TASK INSTRUCTIONS - Transcribe, exactly as they appear, only the lines from the one holding "Task: Click the 用户名 field label" through the end of the entries below.

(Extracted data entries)
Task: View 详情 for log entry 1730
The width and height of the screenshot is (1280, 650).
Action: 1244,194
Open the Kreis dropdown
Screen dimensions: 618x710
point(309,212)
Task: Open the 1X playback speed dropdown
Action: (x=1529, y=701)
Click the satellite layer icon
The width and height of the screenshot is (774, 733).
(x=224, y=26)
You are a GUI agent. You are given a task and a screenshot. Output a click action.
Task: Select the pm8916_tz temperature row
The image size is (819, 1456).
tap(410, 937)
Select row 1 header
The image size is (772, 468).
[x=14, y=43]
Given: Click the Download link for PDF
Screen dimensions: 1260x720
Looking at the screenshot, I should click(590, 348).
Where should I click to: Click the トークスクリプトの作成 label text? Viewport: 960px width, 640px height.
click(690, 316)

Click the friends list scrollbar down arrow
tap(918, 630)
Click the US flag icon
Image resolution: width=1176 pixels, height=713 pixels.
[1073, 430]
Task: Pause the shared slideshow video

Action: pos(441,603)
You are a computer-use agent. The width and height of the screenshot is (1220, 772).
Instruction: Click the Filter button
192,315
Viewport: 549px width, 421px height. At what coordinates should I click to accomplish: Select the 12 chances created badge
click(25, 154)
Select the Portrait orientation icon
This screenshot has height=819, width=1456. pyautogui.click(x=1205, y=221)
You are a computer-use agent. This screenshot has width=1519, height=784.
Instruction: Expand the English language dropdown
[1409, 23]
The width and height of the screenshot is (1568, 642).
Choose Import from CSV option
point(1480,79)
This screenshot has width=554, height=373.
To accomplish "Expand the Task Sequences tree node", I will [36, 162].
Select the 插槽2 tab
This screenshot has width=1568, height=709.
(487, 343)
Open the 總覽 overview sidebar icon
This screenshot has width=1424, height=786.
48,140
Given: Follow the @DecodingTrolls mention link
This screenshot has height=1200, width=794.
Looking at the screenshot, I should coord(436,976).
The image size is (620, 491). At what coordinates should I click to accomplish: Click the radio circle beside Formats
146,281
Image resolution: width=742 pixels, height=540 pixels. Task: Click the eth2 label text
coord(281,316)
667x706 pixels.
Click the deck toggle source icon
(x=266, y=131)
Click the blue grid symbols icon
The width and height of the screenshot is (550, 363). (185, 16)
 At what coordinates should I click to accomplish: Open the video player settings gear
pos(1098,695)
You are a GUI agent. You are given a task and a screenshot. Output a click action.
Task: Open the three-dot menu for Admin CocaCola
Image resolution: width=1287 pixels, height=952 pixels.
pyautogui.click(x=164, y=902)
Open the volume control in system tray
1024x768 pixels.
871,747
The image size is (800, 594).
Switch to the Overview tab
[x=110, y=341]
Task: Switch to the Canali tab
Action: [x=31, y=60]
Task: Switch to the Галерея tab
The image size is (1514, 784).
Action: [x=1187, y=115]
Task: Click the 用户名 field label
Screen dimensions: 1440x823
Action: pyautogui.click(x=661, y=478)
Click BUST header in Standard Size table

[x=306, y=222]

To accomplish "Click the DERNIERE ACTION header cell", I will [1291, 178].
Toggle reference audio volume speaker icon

RESULT OF THE TASK -
Task: Click the 用户名 field label
Screen dimensions: 1440x823
Action: pyautogui.click(x=661, y=478)
Click BUST header in Standard Size table

[x=306, y=222]

To accomplish "Click the DERNIERE ACTION header cell", I will [1291, 178].
Toggle reference audio volume speaker icon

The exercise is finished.